Previdenza. Maestri (PD): “Inverosimile che sia la Lega a proporre l’eliminazione della legge Fornero”

La deputata Pd commenta le risposte di Laura Cavandoli alle domande di Gazzetta di Parma.

“Quello che i leghisti fingono di dimenticare, proponendo la cancellazione della legge Fornero, è che il decreto ‘Salva Italia’ fu varato dal Governo Monti per fronteggiare il dissesto al bilancio dello Stato causato dalle politiche fallimentari e scellerate del Governo Berlusconi nel quale la Lega era azionista di maggioranza. Sono loro quindi i principali responsabili di quella riforma nefasta che solo grazie al lavoro svolto in questi anni in Parlamento è stato possibile ‘smontare’ progressivamente, ponendo rimedio agli errori e alle più vistose iniquità che aveva creato ai danni dei lavoratori. Non servono promesse irrealizzabili, ma l’impegno a proseguire nella prossima legislatura il lavoro che abbiamo svolto in particolare in Commissione”.
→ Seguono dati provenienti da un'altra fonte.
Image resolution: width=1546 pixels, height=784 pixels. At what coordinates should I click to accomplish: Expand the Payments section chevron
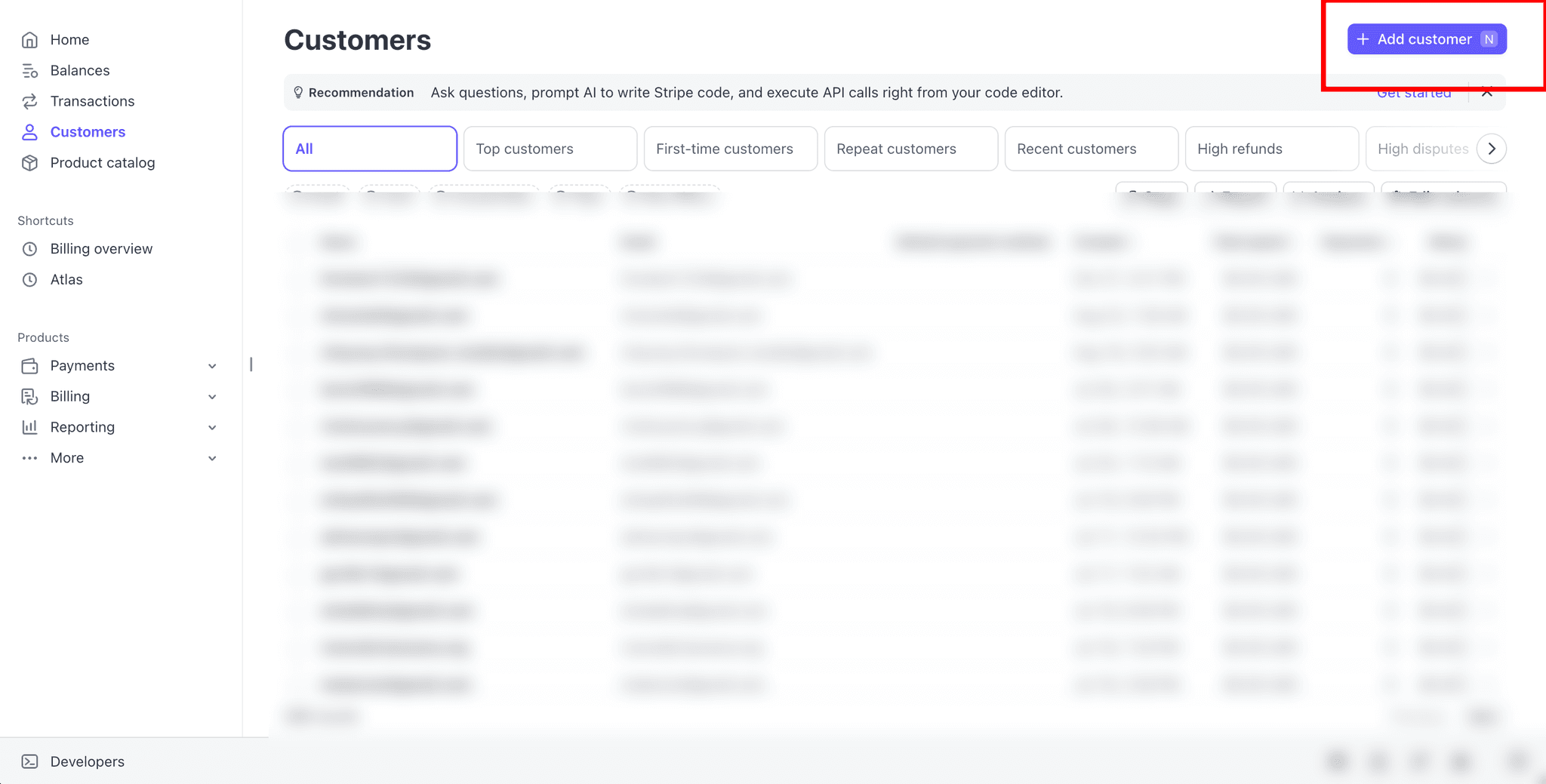pyautogui.click(x=212, y=365)
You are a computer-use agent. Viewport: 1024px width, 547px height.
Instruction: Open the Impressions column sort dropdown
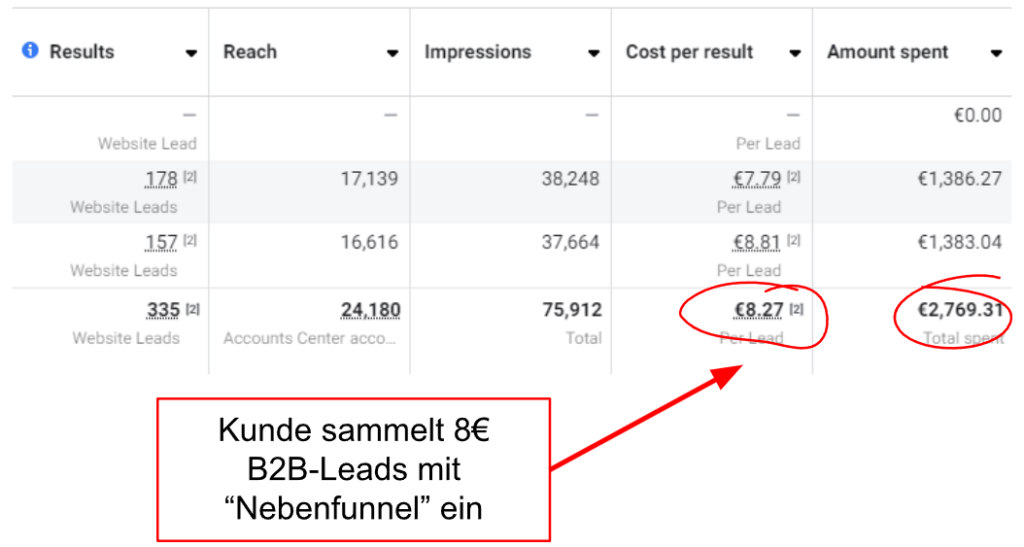click(594, 54)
Solo per informare la candidata: dal 2013 abbiamo ottenuto per 170mila persone l’accesso alla pensione con i requisiti “pre Fornero” (esodati), introdotto la possibilità di uscita anticipata per chi svolge attività gravose e per i ‘precoci’, consentito il pensionamento fino a 36.000 lavoratrici con ‘opzione donna’ e avviato l’Ape Sociale che permette di uscire dal lavoro 63 anni senza costi o penalizzazione per i beneficiari. Abbiamo cancellato la norma del centrodestra che aveva reso onerose le ricongiunzioni per consentire di sommare gratuitamente i diversi periodi di contribuzione. Con l’ultima legge di bilancio abbiamo creato le condizioni per una revisione dell’incremento dell’età pensionabile legato all’aspettativa di vita: un altro regalo ereditato dal centrodestra al governo”.